Vitamin D for Bigger, Stronger Bones

April 16th, 2015

The average person hears the phrase “bone density” and immediately associates it with the “old” or elderly people.  Although, the elderly are the ones that often times lack vitamin D and have diminished bone mineral density, they are not the only ones any longer.  With the age of fast food, microwaveable meals, vegan trends and sun avoidance, the general population from children on up are lacking significant levels of Vitamin D and a lower bone mineral density.

To understand Vitamin and Bone Mineral Density and their relationship, you need to understand what each of them are and/or does for your body.

Vitamin D

Vitamin D is not really a vitamin.  It is a type of steroid hormone that the body makes, when the circumstances are right.  When the body cannot make enough of it, it relies on outer sources of food and sunlight to supplement it.  There are actually 5 types of vitamin D.  D3 is what the body makes.  Vitamin D helps calcium and magnesium absorb in the intestine.  It helps with bone growth and boosts the immune system.  The sun is vital to natural Vitamin D production.  It is made in the skin from cholesterol and changed into a more dynamic form in the liver.

Bone Mineral Density

Bone Mineral Density or BMD is a test that measures mineral density (like calcium) using special scans.  Physicians use this to guesstimate the strength of the bone.  The best machine to test this is called a Duel Energy X Ray Absorptiometry or DEXA.  DEXA shoots two beams at bones in the spine and hips.  It is fast, low radiation and accurate.  It can tell a 2% difference from month to month.  Basically, it will tell you how brittle or compromised your bones have become.

Testing your Vitamin D levels and getting a Bone Mineral Density test will give you a good understanding of what condition your bones are in, and without change, what you can expect in the future.  Vitamin D is so important to calcium absorption.  Vitamin D is like a linebacker making a hole for the Calcium running back to sprint through.  It leads the way and assists in making bone stronger.  That is why it is such an important part of your daily diet.

It is true, that as you age, your vitamin D level drops.  A lot of this has to do with mobility and with the sun/skin relationship.  The sun exposure that you get, it isn’t able to be converted in the skin like it did when you were younger.  Aged skin doesn’t contain the cholesterol it used to and thus produces less vitamin D.  The other issue is how people slow down when they get older.  Not using your bones to support your weight or working out your muscles and bones causes less and less new bone growth, which already happens when you age (it takes a lot longer to make new bone).  It is like a bike left in a damp garage – it will get rusty and hard to pedal and eventually break if it isn’t used and taken care of.  Your bones are the same.  Doing weight bearing exercises where the bone is challenged and weight lifting encourages new bone growth.

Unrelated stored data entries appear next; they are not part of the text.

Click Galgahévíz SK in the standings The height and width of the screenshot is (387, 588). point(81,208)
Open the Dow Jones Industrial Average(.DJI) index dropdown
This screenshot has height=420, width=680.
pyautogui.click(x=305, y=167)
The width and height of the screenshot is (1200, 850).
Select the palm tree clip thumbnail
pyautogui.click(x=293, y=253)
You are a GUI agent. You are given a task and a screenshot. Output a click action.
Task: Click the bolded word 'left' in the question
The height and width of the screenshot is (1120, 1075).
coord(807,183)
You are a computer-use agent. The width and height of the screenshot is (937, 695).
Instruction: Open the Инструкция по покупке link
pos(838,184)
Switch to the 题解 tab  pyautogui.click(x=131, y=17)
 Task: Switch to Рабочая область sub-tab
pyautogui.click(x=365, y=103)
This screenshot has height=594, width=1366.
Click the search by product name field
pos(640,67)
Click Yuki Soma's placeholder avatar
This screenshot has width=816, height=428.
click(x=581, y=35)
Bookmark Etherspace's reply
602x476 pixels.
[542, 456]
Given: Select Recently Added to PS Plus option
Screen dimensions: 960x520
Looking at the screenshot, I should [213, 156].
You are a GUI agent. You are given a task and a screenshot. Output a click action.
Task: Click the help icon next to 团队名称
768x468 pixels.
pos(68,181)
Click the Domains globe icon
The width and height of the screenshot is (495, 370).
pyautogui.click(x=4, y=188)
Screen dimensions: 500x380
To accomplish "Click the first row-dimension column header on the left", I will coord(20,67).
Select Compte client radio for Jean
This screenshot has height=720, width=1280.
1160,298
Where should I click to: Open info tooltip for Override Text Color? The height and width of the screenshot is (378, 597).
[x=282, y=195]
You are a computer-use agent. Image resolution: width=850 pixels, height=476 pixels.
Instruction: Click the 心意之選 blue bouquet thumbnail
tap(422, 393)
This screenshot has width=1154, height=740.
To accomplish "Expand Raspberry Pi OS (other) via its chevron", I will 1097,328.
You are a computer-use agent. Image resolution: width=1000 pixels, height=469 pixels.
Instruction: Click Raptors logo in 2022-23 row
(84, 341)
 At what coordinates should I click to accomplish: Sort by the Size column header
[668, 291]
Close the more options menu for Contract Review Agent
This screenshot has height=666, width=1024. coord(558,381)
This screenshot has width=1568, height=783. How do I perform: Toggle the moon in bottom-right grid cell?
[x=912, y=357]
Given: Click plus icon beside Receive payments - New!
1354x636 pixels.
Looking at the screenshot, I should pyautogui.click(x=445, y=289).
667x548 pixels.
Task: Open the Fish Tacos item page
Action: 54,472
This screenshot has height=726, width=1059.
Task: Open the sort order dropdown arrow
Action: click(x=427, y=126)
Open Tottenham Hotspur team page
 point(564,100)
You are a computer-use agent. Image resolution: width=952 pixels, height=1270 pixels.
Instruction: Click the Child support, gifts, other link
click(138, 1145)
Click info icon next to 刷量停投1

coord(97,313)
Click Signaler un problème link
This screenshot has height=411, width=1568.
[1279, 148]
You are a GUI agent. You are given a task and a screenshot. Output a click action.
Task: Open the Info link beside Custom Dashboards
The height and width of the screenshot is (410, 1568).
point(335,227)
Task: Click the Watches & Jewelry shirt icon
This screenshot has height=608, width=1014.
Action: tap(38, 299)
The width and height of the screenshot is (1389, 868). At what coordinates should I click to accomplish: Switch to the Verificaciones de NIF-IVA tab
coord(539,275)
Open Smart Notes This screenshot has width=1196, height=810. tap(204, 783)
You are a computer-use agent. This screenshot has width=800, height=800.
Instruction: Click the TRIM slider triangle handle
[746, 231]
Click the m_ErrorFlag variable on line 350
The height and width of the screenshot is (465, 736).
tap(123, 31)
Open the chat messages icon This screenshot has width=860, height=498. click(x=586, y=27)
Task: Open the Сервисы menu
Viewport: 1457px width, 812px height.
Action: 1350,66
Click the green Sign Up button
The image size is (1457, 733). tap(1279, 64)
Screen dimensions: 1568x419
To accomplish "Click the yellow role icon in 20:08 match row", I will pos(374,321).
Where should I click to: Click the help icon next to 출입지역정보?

The fear and threat of skin cancer has caused a huge reduction in the amount of sun exposure from children to adults.  Parents will often be told their children have a vitamin D deficiency – a lot of that is from all the sun screen and blocking out of sun exposure all together.  This is not necessary.  20 minutes of exposure to the sun without any sort of blocking , per day, is sufficient to keep vitamin D production at a decent level.  It does not have to be all at once – 10 minute increments will work.  Taking people out of that natural sun is causing more brittle bones and fractures – especially in children.  Another natural sun blocker is melanin.  Melanin is in higher concentration in people having darker skin.  The darker the skin tone, the less sun absorption, thus less vitamin D production.

Another issue effecting Vitamin D and bone mineral density is today’s frequency of gastric by-pass surgery.  In an effort to work on the obesity issues today, many are turning to gastric by-pass surgery.  While the surgery is considered successful, one overlooked issue is the fact that it reduces the number of nutrients absorbed normally in the small intestines – two areas – Vitamin D and calcium are not absorbed in the quantities needed and brittle bones are the result.

As you age, your body will take what it needs, where it needs it.  Often times does our body not only start reducing the amounts of Vitamin and calcium that it can absorb, but it starts to poach calcium directly from the bones.  Now along with all the other areas associated with aging that effect the bones, the body seems to turn on itself.  The importance of keeping vitamin D levels and calcium levels up is greater and greater as the years go by.  Vitamin D supplements and Calcium supplements are a good way to help this as well as including more foods that contain calcium and vitamin D.  A lot of foods products are adding the vitamin D and calcium pair to them, such as milk with Vitamin D or orange juice with calcium.  There are a lot of foods that contain calcium but not a lot that contain Vitamin D.  Salmon is a great source of Vitamin D.

Vitamin D is needed to maintain and help create new bone, which in turn, increases the bone mineral density, which means less brittle, stronger bones.  This is no longer just an issue for elderly people but is an increasing concern for everyone.  All ages of the population need to get appropriate amounts of natural sunlight, vitamin D and calcium through foods and additional sources like Vitamin D and calcium supplements as well as weight bearing exercises.  All of these will help increase the Vitamin D in your body and increase your bone mineral density.